## Questions on the material
(1) According to the Fauci article, which complications did the 32-year-old develop after getting COVID-19?
(2) Continue the Fauci article after its final sentence.

Dr. Fauci said his daughter's boyfriend's brother died from COVID-19 at age 32
- Dr. Anthony Fauci said his daughter's boyfriend's brother died from COVID-19 at age 32.
- "So there you have a 32-year-old young man, otherwise healthy actually, quite athletic and strong, who died," he told CNN's Dr. Sanjay Gupta during a talk for the Harvard T.H. Chan School of Public Health.
- The man developed an unusual heart complication related to the virus that led to his death, Fauci said.
Dr. Anthony Fauci's youngest daughter, Alison, is grieving the loss of her boyfriend's brother, a 32-year-old who died from COVID-19.
"My youngest daughter's boyfriend's brother is a 32-year-old young man, athletic, healthy, who got COVID-19, and had one of the unusual complications of cardiomyopathy with an arrhythmia and died," the nation's top infectious disease expert told Dr. Sanjay Gupta, CNN'S chief medical correspondent, during an interview Wednesday hosted by the Harvard T.H. Chan School of Public Health.
The death is a tragic example of how the virus can affect anyone, no matter their age or health status. "So there you have a 32-year-old young man, otherwise healthy actually, quite athletic and strong, who died," Fauci said.
One October study found that in some areas of the US, coronavirus deaths among 25- to 44-year-olds surpassed rates of opioid overdose deaths, which are usually the leading cause of death among that age group.

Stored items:
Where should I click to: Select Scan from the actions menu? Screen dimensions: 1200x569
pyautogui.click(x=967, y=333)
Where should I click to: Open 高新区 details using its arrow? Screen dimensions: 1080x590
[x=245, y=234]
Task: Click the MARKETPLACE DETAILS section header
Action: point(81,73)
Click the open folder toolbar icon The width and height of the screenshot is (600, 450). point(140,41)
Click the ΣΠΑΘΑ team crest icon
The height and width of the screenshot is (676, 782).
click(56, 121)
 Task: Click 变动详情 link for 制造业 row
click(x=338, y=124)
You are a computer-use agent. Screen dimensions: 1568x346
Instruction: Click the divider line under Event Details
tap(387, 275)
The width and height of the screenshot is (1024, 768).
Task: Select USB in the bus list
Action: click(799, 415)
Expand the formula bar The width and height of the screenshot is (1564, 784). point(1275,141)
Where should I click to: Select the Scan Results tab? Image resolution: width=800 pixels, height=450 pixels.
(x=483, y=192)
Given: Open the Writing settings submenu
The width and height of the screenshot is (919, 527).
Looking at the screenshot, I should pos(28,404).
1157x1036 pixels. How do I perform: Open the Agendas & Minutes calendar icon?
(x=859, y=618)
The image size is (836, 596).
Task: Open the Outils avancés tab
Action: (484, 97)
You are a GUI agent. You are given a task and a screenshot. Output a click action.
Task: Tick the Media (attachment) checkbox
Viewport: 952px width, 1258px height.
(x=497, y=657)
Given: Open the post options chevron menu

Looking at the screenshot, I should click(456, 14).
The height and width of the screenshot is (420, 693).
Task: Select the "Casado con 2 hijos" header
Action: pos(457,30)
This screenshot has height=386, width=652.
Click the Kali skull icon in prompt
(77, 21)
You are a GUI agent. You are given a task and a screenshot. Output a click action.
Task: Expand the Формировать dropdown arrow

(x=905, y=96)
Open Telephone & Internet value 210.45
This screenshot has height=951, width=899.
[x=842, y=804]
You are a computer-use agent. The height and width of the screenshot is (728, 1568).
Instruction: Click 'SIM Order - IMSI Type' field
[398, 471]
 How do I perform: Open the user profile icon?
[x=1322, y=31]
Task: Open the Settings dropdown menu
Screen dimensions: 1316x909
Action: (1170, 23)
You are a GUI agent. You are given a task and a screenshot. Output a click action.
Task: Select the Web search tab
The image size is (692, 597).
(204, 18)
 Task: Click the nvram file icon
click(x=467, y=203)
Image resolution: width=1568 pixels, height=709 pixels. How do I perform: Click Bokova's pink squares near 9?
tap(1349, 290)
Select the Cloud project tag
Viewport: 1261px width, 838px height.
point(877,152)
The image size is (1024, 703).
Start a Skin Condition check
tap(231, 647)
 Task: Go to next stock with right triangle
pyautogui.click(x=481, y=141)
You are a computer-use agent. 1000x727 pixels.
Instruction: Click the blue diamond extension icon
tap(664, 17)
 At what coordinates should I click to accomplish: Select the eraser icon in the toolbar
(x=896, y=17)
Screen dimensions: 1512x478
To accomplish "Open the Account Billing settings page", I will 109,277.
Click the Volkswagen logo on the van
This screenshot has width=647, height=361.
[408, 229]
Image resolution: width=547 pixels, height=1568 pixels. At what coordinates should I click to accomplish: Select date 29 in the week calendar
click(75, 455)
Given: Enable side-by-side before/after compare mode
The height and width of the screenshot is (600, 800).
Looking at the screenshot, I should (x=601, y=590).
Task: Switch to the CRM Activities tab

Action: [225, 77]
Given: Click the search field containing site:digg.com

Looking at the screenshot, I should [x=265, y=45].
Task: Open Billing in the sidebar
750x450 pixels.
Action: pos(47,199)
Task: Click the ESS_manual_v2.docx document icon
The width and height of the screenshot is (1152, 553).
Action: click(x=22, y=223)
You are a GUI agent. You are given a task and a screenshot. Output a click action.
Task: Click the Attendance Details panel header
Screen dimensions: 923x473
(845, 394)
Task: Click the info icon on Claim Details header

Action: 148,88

## Results by task
(1) Cardiomyopathy with an arrhythmia.

(2)
Outside of clear causes like serious underlying conditions, Fauci said he still doesn't know why some people like Alison's boyfriend's brother get seriously ill or die, while most others do fine.
"The mystery that haunts me [is] the idea that you have a virus that in most people is almost harmless, ... then in those who get symptoms, most people don't get severe symptoms, and then in another subgroup, inexplicably, makes them so sick that you get 280,000 deaths in the United States," he said.
"There has to be motivation enough for at least most of the people to adhere to the public health issues and public health recommendations that we make," he added.
Fauci did not name Alison's boyfriend's brother, or reveal when he became sick and died.
The coronavirus can damage the heart even in patients without previous heart conditions
Cardiomyopathy is a heart muscle disease that can lead to heart failure. Arrhythmias are heart-rhythm disorders.
Studies have shown that the coronavirus can damage the heart, even among patients like Alison's boyfriend's brother who presumably had a healthy heart before contracting the virus.
One study of 187 Chinese patients with COVID-19 found that nearly 30% experienced heart damage leading to cardiac dysfunction and arrhythmias.
Another study including data from 69 countries and including 1,261 coronavirus patients found that 55% had abnormally functioning hearts. About 1 in 7 patients showed "severe abnormalities," which seemed to have a significant impact on their likelihood of survival and recovery.
"Damage to the heart is known to occur in severe flu, but we were surprised to see so many patients with damage to their heart with COVID-19 and so many patients with severe dysfunction," professor Marc Dweck, a consultant cardiologist at the University of Edinburgh who helped lead the research said, according to the British Heart Foundation.
"We now need to understand the exact mechanism of this damage, whether it is reversible and what the long-term consequences of COVID-19 infection are on the heart."